Dabei sind wir Unternehmensberater noch deutlich besser dran als Manager. Während das Ansehen der Manager laut einer aktuellen Forsa-Umfrage so richtig mies ist, sind Unternehmensberater erst gar nicht aufgeführt. Offenbar hat man flächendeckende Selbstmordversuche in dieser Berufsgruppe vermeiden wollen. Davon sind Feuerwehrleute, Pflegekräfte und Ärzte weit entfernt, denn sie nehmen Spitzenplätze in der Beliebtheit ein.

Kennen Sie einen Schlachter der die Kühe fragt, wie sie ihn finden? Nein? Dann sollten Sie den Deutsche Beamtenbund (dbb) kennen lernen. Er befragte 3000 Leute wie sie die Staatsdiener denn so sehen. Offensichtlich haben sie sich weiterhin gedacht, wenn wir schon einmal dabei sind, können wir auch gleich noch fragen welche Berufe die angesehensten sind. Dreißig standen zur Wahl. Apple oder Deutsche Bank Chef waren nicht darunter. Aber wenn Sie Vertreter sind, in einer Werbeagentur oder bei der Telekom arbeiten, dann haben Sie ordentlich zugelangt. Ihr Ruf ist nämlich unterirdisch. Nach Ihnen kommt nichts mehr. Weite wüste gähnende Leere.  Manager sind allerdings nur um Nuancen besser. Sie befinden sich im letzten Drittel.

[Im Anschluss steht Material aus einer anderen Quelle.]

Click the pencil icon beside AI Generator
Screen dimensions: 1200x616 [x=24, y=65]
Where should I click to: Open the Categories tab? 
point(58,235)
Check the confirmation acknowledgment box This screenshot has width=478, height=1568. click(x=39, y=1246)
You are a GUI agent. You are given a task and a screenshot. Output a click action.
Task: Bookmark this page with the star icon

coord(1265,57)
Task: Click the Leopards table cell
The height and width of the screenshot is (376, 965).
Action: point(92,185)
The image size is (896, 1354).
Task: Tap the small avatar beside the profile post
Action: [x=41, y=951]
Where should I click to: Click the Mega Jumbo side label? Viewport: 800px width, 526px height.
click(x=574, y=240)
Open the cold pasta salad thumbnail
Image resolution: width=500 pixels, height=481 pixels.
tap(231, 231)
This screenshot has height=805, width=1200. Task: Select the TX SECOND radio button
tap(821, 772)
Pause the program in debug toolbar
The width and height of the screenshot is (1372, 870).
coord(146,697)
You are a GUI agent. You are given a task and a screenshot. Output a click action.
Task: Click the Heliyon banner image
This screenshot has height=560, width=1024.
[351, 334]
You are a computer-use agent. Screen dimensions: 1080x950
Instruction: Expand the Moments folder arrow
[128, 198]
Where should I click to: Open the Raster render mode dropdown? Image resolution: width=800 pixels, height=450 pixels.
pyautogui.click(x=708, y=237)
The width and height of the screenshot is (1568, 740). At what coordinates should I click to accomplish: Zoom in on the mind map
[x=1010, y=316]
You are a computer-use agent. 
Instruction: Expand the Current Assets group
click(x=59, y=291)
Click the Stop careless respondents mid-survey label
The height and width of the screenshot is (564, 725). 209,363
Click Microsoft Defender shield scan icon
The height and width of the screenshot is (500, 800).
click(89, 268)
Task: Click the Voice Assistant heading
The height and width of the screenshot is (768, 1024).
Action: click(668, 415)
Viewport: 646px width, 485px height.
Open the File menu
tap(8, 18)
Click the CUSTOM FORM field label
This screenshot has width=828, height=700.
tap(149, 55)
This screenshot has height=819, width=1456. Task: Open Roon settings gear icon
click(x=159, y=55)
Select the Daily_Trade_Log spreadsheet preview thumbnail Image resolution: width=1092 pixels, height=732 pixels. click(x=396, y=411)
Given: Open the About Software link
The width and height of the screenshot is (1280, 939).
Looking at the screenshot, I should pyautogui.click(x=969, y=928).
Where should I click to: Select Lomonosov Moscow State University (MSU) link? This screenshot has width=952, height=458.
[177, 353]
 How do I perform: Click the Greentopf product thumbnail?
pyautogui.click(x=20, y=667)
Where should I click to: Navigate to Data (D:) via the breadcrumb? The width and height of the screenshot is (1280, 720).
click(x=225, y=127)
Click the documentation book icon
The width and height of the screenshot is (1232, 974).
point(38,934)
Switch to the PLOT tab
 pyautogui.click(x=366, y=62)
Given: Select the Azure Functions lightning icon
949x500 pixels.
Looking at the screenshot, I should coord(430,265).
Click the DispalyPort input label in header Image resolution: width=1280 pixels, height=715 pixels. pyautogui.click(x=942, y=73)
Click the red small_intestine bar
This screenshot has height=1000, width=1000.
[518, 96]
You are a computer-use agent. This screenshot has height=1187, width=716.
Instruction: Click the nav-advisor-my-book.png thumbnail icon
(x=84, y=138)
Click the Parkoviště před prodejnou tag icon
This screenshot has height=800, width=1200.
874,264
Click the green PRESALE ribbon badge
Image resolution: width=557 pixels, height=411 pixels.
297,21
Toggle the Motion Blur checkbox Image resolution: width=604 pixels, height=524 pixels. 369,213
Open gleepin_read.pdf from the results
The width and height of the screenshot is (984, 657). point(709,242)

Und ganz oben? Dort finden sich auf den Plätzen eins, zwei und drei Feuerwehrleute, Pflegepersonal und Ärzte. Sie alle genießen bei den Befragten großes Ansehen und Wertschätzung. Allerdings haben alle drei Berufsgruppen auch mehr oder weniger große Nachwuchssorgen. Es scheint ein deutlicher Unterschied zu bestehen zwischen der gesellschaftlichen Anerkennung und dem persönlichen Empfinden der Berufsgruppen. Unattraktive Bezahlung, lange Arbeitszeiten und mangelnde Aufstiegsmöglichkeiten werden beklagt.  Dennoch bleiben viele Menschen diesen Berufen treu und dafür gehört ihnen die größte Anerkennung. Nicht das sie sind was sie sind sondern, dass sie dabei bleiben obwohl es ist wie es ist, macht sie in meinen Augen so wertvoll.

Auf dem nächsten Geburtstagsfest gebe ich mich als Feuerwehrmann aus. Dann fliegen mir die Sympathien meiner Gesprächspartner nur so zu. Allerdings muss ich darauf achten, nicht zu detailliert von „unseren“ Einsätzen zu sprechen. Meine Erfahrungen auf dem Gebiet der Brandbekämpfung sind nämlich eher spärlich. Aber zum Glück bin ich ja Unternehmensberater: Von Nichts richtig Ahnung, aber überall mitreden.